**Instruction**
Which lines in the material below contain the word "resolution"? Report each of them in full.

**Material on locating visible targets**
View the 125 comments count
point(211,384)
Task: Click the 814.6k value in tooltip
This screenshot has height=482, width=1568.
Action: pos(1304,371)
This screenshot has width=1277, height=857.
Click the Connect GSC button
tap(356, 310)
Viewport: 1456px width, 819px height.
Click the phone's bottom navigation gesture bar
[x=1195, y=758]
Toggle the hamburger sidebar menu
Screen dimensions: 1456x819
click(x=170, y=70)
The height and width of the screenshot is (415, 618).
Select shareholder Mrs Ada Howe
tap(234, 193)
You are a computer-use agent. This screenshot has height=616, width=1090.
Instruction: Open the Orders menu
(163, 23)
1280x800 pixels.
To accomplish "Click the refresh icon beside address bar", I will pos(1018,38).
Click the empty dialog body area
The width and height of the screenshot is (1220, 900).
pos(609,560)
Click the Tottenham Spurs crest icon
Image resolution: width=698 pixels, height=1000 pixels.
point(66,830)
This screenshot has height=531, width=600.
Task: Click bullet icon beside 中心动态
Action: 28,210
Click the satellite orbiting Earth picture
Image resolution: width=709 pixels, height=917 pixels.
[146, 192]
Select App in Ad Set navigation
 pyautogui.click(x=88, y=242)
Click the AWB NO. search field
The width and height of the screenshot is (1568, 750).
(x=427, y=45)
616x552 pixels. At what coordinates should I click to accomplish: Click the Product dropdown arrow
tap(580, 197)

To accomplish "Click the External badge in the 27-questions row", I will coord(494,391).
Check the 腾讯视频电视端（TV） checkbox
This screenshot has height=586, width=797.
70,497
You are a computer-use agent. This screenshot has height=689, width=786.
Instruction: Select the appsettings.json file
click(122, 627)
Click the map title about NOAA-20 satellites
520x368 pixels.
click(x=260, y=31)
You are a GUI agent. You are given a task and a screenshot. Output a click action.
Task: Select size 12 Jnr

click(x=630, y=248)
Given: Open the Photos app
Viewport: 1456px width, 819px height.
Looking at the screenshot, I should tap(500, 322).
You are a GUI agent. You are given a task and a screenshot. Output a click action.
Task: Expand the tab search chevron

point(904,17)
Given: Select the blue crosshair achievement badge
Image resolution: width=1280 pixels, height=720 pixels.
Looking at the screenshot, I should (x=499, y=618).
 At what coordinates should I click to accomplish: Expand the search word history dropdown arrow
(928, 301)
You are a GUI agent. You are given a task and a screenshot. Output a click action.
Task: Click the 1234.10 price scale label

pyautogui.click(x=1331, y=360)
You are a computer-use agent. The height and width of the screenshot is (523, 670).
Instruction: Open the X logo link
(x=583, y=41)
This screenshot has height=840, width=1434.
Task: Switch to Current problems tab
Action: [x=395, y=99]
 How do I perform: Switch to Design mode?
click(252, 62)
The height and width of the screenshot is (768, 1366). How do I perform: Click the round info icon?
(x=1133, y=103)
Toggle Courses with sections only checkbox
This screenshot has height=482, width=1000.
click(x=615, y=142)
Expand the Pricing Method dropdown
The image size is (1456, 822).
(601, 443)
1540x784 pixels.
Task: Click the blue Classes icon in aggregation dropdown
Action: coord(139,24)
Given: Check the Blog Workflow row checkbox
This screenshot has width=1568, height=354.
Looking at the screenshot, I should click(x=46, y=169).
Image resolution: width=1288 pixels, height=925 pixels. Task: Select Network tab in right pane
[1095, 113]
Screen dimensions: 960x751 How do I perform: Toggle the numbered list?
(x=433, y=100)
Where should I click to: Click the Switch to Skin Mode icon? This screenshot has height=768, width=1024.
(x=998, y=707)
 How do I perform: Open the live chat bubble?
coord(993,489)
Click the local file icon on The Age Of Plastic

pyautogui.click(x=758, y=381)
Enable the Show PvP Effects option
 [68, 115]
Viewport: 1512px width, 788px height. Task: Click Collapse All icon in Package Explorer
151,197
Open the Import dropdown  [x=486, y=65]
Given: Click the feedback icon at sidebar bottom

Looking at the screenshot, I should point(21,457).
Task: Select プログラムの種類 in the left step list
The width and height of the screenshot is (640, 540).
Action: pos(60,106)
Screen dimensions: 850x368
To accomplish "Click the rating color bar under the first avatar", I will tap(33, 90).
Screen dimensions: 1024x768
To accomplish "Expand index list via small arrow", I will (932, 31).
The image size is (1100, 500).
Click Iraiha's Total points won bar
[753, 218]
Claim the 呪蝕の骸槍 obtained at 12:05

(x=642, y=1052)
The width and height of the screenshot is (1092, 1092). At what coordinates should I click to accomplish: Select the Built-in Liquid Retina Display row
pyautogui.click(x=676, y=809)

**Task response**
Image resolution: width=698 pixels, height=1000 pixels.
Image resolution: width=709 pixels, height=917 pixels.
Image resolution: width=1280 pixels, height=720 pixels.
Image resolution: width=1288 pixels, height=925 pixels. Task: Select Network tab in right pane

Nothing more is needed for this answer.